**WHAT THIS TASK INVOLVES**
Please give back the listing exactly as it reads.

**GIVEN DATA**
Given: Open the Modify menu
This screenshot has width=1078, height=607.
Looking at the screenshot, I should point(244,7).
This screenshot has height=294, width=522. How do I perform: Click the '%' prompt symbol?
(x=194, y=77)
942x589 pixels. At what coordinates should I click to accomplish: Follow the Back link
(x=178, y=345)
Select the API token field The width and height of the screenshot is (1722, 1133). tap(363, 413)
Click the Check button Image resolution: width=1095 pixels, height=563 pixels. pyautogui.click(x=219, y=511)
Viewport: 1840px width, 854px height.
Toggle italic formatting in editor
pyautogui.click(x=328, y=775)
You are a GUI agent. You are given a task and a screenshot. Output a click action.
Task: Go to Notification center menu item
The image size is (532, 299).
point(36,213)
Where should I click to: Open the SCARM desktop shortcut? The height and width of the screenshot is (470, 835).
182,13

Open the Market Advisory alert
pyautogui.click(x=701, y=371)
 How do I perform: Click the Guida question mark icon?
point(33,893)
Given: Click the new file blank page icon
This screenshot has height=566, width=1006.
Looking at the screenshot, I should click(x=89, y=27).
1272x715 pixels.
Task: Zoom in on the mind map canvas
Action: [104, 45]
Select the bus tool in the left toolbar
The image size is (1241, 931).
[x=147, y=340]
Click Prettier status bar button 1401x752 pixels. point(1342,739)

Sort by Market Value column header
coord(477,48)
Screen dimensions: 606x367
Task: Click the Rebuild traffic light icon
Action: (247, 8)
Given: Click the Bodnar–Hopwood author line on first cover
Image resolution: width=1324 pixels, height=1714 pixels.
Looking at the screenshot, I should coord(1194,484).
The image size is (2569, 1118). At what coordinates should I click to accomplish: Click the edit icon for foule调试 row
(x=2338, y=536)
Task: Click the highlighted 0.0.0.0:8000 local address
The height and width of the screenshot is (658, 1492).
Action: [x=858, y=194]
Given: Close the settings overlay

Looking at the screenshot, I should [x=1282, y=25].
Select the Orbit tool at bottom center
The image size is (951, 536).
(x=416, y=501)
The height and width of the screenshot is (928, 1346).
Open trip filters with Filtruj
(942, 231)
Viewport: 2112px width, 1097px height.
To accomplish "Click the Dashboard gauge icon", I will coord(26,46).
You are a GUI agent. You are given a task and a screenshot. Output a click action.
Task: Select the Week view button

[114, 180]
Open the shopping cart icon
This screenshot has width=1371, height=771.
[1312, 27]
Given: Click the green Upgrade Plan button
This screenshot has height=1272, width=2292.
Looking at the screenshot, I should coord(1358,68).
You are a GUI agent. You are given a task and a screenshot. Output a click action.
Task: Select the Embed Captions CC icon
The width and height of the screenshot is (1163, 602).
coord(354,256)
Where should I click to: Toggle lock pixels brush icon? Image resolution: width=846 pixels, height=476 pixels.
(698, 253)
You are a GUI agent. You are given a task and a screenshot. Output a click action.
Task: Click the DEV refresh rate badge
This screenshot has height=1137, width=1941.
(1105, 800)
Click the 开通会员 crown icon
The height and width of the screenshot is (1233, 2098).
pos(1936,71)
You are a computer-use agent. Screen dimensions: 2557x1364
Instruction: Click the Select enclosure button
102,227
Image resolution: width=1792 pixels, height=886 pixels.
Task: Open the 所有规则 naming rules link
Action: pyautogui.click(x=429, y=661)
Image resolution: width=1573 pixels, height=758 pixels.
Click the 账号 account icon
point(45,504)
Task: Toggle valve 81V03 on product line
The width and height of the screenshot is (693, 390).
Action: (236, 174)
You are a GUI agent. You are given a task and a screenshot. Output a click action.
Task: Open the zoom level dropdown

**YOUR SOLUTION**
Given: Open the Modify menu
This screenshot has width=1078, height=607.
Looking at the screenshot, I should point(244,7).
This screenshot has height=294, width=522. How do I perform: Click the '%' prompt symbol?
(x=194, y=77)
942x589 pixels. At what coordinates should I click to accomplish: Follow the Back link
(x=178, y=345)
Select the API token field The width and height of the screenshot is (1722, 1133). tap(363, 413)
Click the Check button Image resolution: width=1095 pixels, height=563 pixels. pyautogui.click(x=219, y=511)
Viewport: 1840px width, 854px height.
Toggle italic formatting in editor
pyautogui.click(x=328, y=775)
You are a GUI agent. You are given a task and a screenshot. Output a click action.
Task: Go to Notification center menu item
The image size is (532, 299).
point(36,213)
Where should I click to: Open the SCARM desktop shortcut? The height and width of the screenshot is (470, 835).
182,13

Open the Market Advisory alert
pyautogui.click(x=701, y=371)
 How do I perform: Click the Guida question mark icon?
point(33,893)
Given: Click the new file blank page icon
This screenshot has height=566, width=1006.
Looking at the screenshot, I should click(x=89, y=27).
1272x715 pixels.
Task: Zoom in on the mind map canvas
Action: [104, 45]
Select the bus tool in the left toolbar
The image size is (1241, 931).
[x=147, y=340]
Click Prettier status bar button 1401x752 pixels. point(1342,739)

Sort by Market Value column header
coord(477,48)
Screen dimensions: 606x367
Task: Click the Rebuild traffic light icon
Action: (247, 8)
Given: Click the Bodnar–Hopwood author line on first cover
Image resolution: width=1324 pixels, height=1714 pixels.
Looking at the screenshot, I should coord(1194,484).
The image size is (2569, 1118). At what coordinates should I click to accomplish: Click the edit icon for foule调试 row
(x=2338, y=536)
Task: Click the highlighted 0.0.0.0:8000 local address
The height and width of the screenshot is (658, 1492).
Action: [x=858, y=194]
Given: Close the settings overlay

Looking at the screenshot, I should [x=1282, y=25].
Select the Orbit tool at bottom center
The image size is (951, 536).
(x=416, y=501)
The height and width of the screenshot is (928, 1346).
Open trip filters with Filtruj
(942, 231)
Viewport: 2112px width, 1097px height.
To accomplish "Click the Dashboard gauge icon", I will coord(26,46).
You are a GUI agent. You are given a task and a screenshot. Output a click action.
Task: Select the Week view button

[114, 180]
Open the shopping cart icon
This screenshot has width=1371, height=771.
[1312, 27]
Given: Click the green Upgrade Plan button
This screenshot has height=1272, width=2292.
Looking at the screenshot, I should coord(1358,68).
You are a GUI agent. You are given a task and a screenshot. Output a click action.
Task: Select the Embed Captions CC icon
The width and height of the screenshot is (1163, 602).
coord(354,256)
Where should I click to: Toggle lock pixels brush icon? Image resolution: width=846 pixels, height=476 pixels.
(698, 253)
You are a GUI agent. You are given a task and a screenshot. Output a click action.
Task: Click the DEV refresh rate badge
This screenshot has height=1137, width=1941.
(1105, 800)
Click the 开通会员 crown icon
The height and width of the screenshot is (1233, 2098).
pos(1936,71)
You are a computer-use agent. Screen dimensions: 2557x1364
Instruction: Click the Select enclosure button
102,227
Image resolution: width=1792 pixels, height=886 pixels.
Task: Open the 所有规则 naming rules link
Action: pyautogui.click(x=429, y=661)
Image resolution: width=1573 pixels, height=758 pixels.
Click the 账号 account icon
point(45,504)
Task: Toggle valve 81V03 on product line
The width and height of the screenshot is (693, 390).
Action: (236, 174)
You are a GUI agent. You are given a task and a screenshot. Output a click action.
Task: Open the zoom level dropdown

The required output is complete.